After a while I got to doing some of the cocktail bars in addition to the rock clubs. I could hit these at happy hour, from five to seven, and get an early start on things. Most of the ones I played didn’t have any music or maybe just a jukebox. A lot of them I only played once. I would set my hat down on a table, get everybody’s attention and start playing. Usually people started drifting right away but there were a few good ones. Like The Bazaar Room and Jean’s Home Plate. I tried every place once, even the black tie hotels. I played a jazz club, telling them I was a “jazz mouthist.”
So the way it worked, I did the campus in the day, or the street if school was out. Then the cocktail bars from 5 to 7. Then I hit the rock clubs. First was the Fresh Air, where I play before the band started from 8:30 to about9:15. Then down the street for the first break in the Medicine Show, the great ancestor of all things strange and wonderful. Then down Pike Street at just the right speed to hit all the lights green and make the bus to Fremont for the second break. Then run up the hill for the bus to the third break in Greenwood at The Walrus. For a while there was another place there whose breaks were staggered so that you could do them both in the same half hour. Then take the last bus out and somehow get over to the west side of Queen Anne in time to play after the band finished at The Cosmos. Then walk home, slowly, letting the night settle in my head and maybe writing a few lines.

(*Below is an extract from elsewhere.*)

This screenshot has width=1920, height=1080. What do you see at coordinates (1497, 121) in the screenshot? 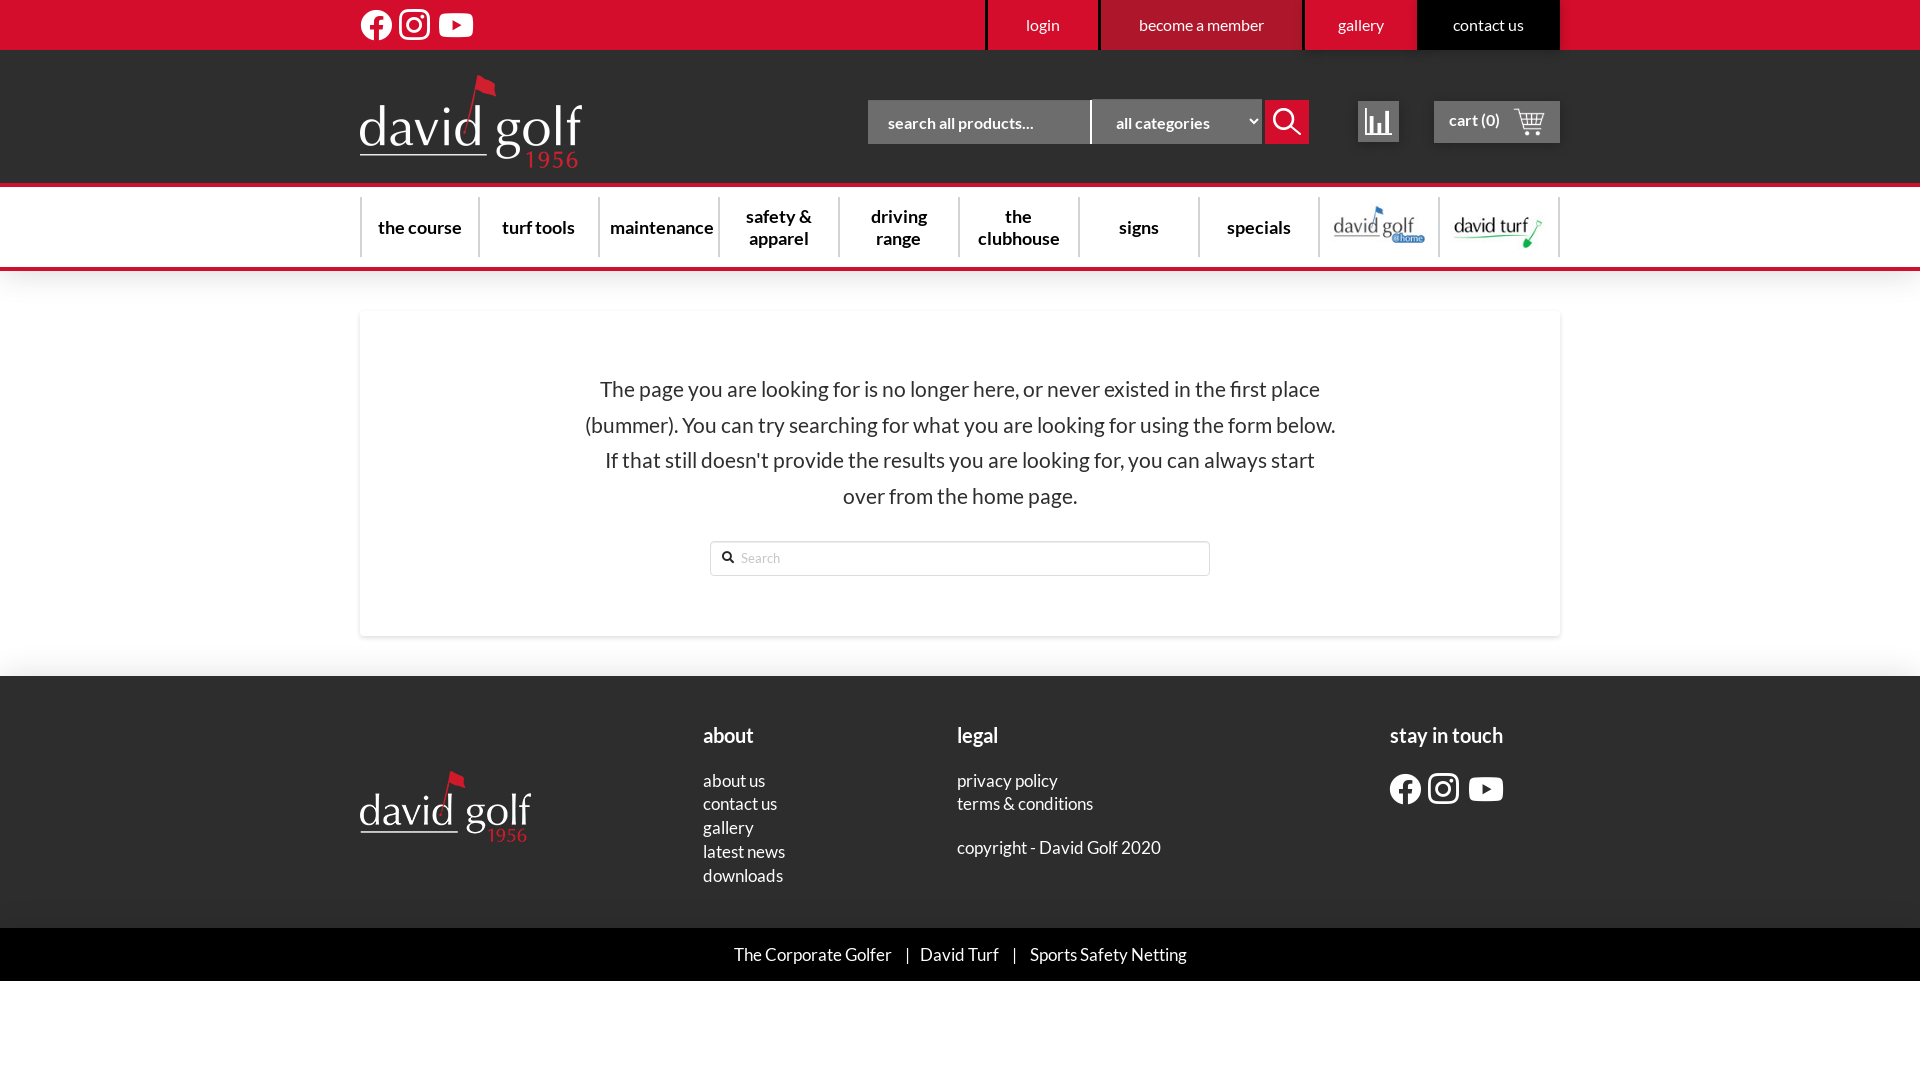
I see `cart (0)` at bounding box center [1497, 121].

Seattle was the wild west back then. A misty and undiscovered country where strange characters roamed the wet nighttimes and nobody had to tell you when to laugh. It’s gone now except for the vague odd mutterings of ghosts along the waterfront. And those of us who remember will not be fooled by shiny brochures and new stadiums. The richest man in the universe may live across the water but we know what came before. And the world will know, as the world has seen, that Seattle can still live up to itself.